Furthermore, there is a failure-to-file penalty, which is 5% of all unpaid taxes for each month a return remains unfiled, up to 25%.

The IRS also has accuracy-related penalties. For example, if you understate your tax liability by 10% or $5,000, whichever is greater in your case, you might get a fine of 20% of the portion of underpayment in question. The IRS charges interest on penalties, so it is important to avoid them by preparing a thorough return or paying penalties promptly after the IRS imposes them.

Some of the biggest IRS penalties concern issues with information returns, like Form 8938 and the FBAR. If your foreign financial assets put you above the reporting threshold for Form 8938 but do not file it, you could be fined up to $10,000. If you continue not to file Form 8938 after the IRS notifies you of your noncompliance, you could get an additional penalty of up to $50,000. Willful FBAR violations could result in fines of up to $100,000 or 50% of the contents of your foreign bank accounts, whichever amount is larger.

Hire an Accountant Who Helps US Expats Living in France File US Taxes

Dealing with filing two sets of tax returns, one to the IRS and another to the French government, can cause serious headaches for expats living abroad. We can alleviate some of that stress by planning, preparing, and filing your American taxes.

When approaching your U.S. taxes, we will look at when you moved to France and officially established residency there. If the IRS questions your residency in France, showing that you pay taxes, own property, and work in another country can clarify the issue.

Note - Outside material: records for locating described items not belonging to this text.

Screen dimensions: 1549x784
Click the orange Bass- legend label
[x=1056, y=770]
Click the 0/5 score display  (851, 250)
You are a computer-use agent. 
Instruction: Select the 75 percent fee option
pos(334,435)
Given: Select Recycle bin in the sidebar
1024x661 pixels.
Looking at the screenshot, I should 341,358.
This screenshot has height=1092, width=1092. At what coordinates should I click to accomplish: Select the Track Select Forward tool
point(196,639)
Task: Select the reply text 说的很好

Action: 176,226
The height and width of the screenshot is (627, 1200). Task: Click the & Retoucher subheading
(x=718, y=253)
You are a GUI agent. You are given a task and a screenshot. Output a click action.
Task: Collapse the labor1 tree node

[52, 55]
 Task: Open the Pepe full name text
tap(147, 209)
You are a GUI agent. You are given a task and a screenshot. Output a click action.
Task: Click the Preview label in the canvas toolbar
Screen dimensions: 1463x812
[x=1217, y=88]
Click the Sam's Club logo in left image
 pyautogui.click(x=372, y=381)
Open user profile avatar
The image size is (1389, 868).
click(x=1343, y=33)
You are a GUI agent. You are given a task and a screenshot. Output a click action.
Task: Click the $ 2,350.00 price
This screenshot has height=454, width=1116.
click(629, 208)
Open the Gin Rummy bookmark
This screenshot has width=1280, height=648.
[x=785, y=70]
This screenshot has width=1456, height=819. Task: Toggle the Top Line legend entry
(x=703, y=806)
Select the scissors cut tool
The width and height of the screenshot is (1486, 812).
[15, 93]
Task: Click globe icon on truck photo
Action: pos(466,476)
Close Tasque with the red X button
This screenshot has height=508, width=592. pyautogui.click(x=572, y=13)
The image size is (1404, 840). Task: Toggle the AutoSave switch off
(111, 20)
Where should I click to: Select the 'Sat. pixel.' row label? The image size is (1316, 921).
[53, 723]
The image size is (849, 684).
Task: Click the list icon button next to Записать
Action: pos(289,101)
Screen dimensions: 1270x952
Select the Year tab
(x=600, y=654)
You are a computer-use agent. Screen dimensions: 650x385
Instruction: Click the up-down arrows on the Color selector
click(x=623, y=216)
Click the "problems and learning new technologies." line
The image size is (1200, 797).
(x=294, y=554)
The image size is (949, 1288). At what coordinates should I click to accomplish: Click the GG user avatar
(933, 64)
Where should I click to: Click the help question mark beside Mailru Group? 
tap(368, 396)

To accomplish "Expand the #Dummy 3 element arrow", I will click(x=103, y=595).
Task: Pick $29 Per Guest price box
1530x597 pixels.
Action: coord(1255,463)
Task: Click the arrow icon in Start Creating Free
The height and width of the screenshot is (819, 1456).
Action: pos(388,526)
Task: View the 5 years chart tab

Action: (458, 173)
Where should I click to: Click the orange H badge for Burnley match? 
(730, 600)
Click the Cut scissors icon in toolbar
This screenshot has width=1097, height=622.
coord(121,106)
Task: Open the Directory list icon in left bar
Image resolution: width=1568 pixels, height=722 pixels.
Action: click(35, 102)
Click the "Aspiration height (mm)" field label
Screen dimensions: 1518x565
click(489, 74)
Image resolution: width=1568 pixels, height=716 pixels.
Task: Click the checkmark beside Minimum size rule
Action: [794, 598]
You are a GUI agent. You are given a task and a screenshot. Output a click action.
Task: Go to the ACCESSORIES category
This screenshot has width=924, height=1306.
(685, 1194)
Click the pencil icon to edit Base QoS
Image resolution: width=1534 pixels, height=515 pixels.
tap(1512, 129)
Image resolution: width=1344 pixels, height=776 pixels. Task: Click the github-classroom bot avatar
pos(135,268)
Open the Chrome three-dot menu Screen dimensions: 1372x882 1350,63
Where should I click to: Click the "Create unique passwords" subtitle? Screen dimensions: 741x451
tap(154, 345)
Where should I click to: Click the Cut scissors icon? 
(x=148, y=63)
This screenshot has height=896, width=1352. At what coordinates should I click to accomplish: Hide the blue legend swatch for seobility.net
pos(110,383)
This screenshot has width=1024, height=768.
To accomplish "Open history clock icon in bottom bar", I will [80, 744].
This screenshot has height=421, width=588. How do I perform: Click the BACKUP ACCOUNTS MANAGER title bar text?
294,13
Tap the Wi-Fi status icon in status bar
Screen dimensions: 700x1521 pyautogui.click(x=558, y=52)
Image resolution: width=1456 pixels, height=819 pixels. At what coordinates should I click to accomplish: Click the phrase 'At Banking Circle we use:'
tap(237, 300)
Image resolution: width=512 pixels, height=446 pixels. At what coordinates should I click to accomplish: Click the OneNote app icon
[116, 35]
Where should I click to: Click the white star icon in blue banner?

We can then assess your income sources to determine which deductions and exclusions you qualify for. Many expats can exclude all of their foreign earned income from IRS taxation. Through the process of tax planning, we can review your foreign financial holdings, assets, and income against current IRS credits and perks to lower your tax liability as much as possible while remaining compliant with IRS filing requirements for expatriates.